Of the three centers, Kenechukwu Obi, Krystopher Faber, and Matija Poscic, one should emerge. Though Poscic battles for rebounds, he generally is not a scoring threat. DePaul will spend many Big East nights clawing towards 65 points.
Escorting impotent senior Jabari Currie to the bench is the first step to respectability in this emotionless conference.
The Hurley family better be getting more than a simplistic Christmas card from RU Head Coach Fred Hill.
Father Bob and son Danny delivered two four-star talents to Rutgers this season.
Mike Rosario, who prepped for Bob Hurley at St. Anthony’s, is the first McDonald’s All-American ever for Rutgers.
Joining him in the startling lineup is Venezuelan-born Gregory Echenique, graduate of Danny Hurley’s St. Benedict’s. Rosario’s and Echenique’s teams finished the high school season 32-0 and 24-1 respectively. Their winning attitudes will embolden the Scarlet Knights.
If USF is not the worst team in the Big East, then they will certainly challenge for the dubious title. Second year coach Stan Heath is doing his best to restore order in Tampa.
The turnover from last year is tremendous. Six potential returnees transferred out, and the only five that remain are unsurprisingly starters. Playing time matters.
Sophomore Dominique Jones is Big East ready. The 6’4 Florida native has scored in double figures 30 times already in his career.
Critical will be the adjustment of Mike Mercer, a Georgia transfer. Mercer played along Philadelphia 76er Louis Williams in high school. If he can compliment Jones similarly, then USF could creep out of the bottom four of the Big East. Unlikely.

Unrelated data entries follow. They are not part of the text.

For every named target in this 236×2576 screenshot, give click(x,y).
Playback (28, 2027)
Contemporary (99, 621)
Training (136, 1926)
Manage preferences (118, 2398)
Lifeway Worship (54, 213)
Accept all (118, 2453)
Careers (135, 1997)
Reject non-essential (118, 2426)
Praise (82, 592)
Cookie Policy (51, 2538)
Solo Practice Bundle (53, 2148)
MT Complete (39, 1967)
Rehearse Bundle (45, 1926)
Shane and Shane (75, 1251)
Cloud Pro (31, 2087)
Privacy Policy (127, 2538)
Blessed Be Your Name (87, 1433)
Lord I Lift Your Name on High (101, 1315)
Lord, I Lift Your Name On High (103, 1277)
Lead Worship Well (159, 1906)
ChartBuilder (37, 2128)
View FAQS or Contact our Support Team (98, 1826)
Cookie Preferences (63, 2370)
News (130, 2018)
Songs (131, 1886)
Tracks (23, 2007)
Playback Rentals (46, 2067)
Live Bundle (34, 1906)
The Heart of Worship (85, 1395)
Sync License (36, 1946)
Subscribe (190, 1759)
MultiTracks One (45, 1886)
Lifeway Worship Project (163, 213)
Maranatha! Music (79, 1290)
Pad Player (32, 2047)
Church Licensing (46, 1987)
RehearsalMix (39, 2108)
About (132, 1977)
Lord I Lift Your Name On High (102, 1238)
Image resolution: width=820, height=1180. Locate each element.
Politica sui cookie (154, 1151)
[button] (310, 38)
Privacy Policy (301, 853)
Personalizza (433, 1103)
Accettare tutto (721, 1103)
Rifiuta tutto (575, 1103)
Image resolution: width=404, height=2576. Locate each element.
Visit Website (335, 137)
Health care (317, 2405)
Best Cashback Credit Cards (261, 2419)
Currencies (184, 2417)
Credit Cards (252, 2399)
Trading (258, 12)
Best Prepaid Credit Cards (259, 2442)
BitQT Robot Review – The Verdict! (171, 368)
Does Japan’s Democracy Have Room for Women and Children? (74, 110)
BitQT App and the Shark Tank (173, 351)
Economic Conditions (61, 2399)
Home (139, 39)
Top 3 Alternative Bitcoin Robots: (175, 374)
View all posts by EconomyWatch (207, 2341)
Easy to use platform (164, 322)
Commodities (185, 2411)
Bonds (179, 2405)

Coach Norm Roberts is entering his fifth Big East campaign bracing the wild seas with the Red Storm. Are they any better now?
The program never has a senior. Though the recruiting classes are impressive, most of the players inevitably leave. Sometimes they flunk out; sometimes their family has an illness. Regardless, the continuity is terrible. You do not win in the Big East without superstars or experience. SJU consistently has neither.
St. John’s best player, Anthony Mason Jr., tore the peroneal tendon in his right foot during the Preseason NIT. He is done for the year. So too is St. John’s.